Methods: Individuals identified by the algorithm were reviewed by research assistants, then classified by endocrinologists as atypical diabetes, a known type of diabetes, or unable to classify (more information needed). Chi-squared tests were used to compare the proportion of self-reported non-Hispanic Black (NHB) and Hispanic or Spanish-speaking (H/SS) participants enrolled through the Mass General site prior to use of the algorithm (mainly through referral by expert clinicians) and proportion of potential individuals identified by the algorithm.
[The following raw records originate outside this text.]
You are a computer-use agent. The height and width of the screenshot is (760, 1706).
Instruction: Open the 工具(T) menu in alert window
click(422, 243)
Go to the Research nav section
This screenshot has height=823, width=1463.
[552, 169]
Results: Prior to beginning recruitment through the EHR algorithm, 53% of participants enrolled in RADIANT from the Mass General Brigham site identified as NHW, 5% as NHB, 5% as H/SS, 20% as non-Hispanic Asian (NHA). The algorithm initially identified 539 individuals with potentially atypical forms of diabetes. Of these, 452 under the age of 85 were reviewed, and 93 (20.6%) were classified as atypical and possible RADIANT candidates (v. 65.7% with a known type of diabetes and 13.7% unable to be classified). Of those with likely atypical diabetes, 39.8% identified as NHW, 22.6% as NHB, 11.8% as H/SS, and 20.4% as NHA. The algorithm identified a higher percentage of NHB individuals (p<0.001) and H/SS individuals (p<0.001) when compared to previous recruitment methods.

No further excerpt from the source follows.